Mariana Valverde is professor in and director of the Centre for Criminology and Sociolegal Studies at the University of Toronto. She is the author of several books, including Law's Dream of a Common Knowledge.

Reviews

"[Everyday Law on the Streets] is best understood as the foundation for a new path at the intersection of urban and political sociology. . . . Scholars and students alike will find much to learn in this book, as it is the first (and hopefully not the last) to shine a light on the layered sociolegal infrastructure of urban America--which plays a significant and too often invisible role in frustrating and facilitating urban living and change. . . . While 'seeing like a state' has proven a useful window into the entanglement of citizenship, power, and space, Valverde develops and provides a provocative and innovative sociological and legal framework to view this nexus by 'seeing like a city.'"-- "Contemporary Sociology" (5/6/2014 12:00:00 AM)

"For readers interested in examinations of how law operates in the midst of social anxiety about demographic diversity, . . .Valverde deliver[s] in-depth analyses rich with ethnographic and historical detail. . . . In Valverde's contemporary urban context, diverse cities are urged to implement large scale city-wide planning that directly engages concerns with diversity in a race conscious fashion. [Everyday Law on the Streets] provides the sort of nuanced and substantive discussions of diversity that are sorely needed in public discourse today."-- "Journal of Legal Education" (5/6/2014 12:00:00 AM)

"Valverde draws attention to a crucial but often overlooked foundation of cities: the administrative legal structures that make them run. In her focus on the everyday law of the city, she joins powerful intellectuals across many disciplines, including law professors Gerald Frug and David Barron; sociologists John Logan, Harvey Molotch, and Mitch Duneier; geographer Nick Blomley; historian Hendrik Hartog; and anthropologist Sally Engle Merry. Until Valverde, however, none had crafted such a comprehensive picture. . . . Every reader will find something to identify with. Because of the ease and expertise with which it introduces readers to an understudied and valuable meeting of law and the city, Everyday Law on the Street would be a terrific book to assign in undergraduate and graduate classes."-- "City & Community"

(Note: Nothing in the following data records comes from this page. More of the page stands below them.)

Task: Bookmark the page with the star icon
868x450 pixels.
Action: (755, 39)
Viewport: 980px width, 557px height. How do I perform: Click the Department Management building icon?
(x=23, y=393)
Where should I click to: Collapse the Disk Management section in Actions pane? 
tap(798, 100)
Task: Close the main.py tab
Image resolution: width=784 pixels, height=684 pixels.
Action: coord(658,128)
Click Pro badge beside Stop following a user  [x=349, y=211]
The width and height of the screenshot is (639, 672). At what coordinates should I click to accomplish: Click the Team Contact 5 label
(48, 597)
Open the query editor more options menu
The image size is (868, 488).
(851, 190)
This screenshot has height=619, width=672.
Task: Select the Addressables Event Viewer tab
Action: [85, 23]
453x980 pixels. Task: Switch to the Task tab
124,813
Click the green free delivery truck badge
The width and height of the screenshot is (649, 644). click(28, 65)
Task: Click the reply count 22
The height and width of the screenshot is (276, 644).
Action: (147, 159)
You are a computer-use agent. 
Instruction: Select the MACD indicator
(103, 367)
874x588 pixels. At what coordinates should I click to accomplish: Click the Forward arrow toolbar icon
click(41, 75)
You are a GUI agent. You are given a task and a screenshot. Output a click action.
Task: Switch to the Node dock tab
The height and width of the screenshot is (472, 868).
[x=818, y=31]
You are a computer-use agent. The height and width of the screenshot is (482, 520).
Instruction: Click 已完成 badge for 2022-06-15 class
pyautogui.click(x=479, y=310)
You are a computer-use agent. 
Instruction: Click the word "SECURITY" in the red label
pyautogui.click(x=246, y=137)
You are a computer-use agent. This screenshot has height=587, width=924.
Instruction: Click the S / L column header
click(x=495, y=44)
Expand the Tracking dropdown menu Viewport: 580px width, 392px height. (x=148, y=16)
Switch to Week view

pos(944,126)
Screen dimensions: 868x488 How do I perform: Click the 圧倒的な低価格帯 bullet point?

Mariana Valverde has a remarkable gift for revealing the unexpected amidst the taken-for-granted. Here, she takes us deep into the little-understood--yet crucially important--world of Toronto's everyday urban law, governing taxi licenses, hot dog stands, garden weeds, and rooming houses. In so doing, she reveals the systematic ways in which urban law works against the social and cultural diversity that cities profess to embrace. A wonderfully and clearly written book, with a refreshing humor and wit, Everyday Law on the Street invites us to reimagine the city.
--Nicholas Blomley, Simon Fraser University

Studies of urban communities rarely recognize the role of law, but here eminent sociolegal theorist Mariana Valverde turns her attention to the way laws from the local to the international shape urban life. This book challenges Jane Jacobs's idea that cities should be organized as small, self-governing villages, arguing instead that law is critical in dealing with the inequalities and exclusions of highly diverse cities. Ethnographically rich, readable, and engaging, this book is essential for understanding the contemporary city.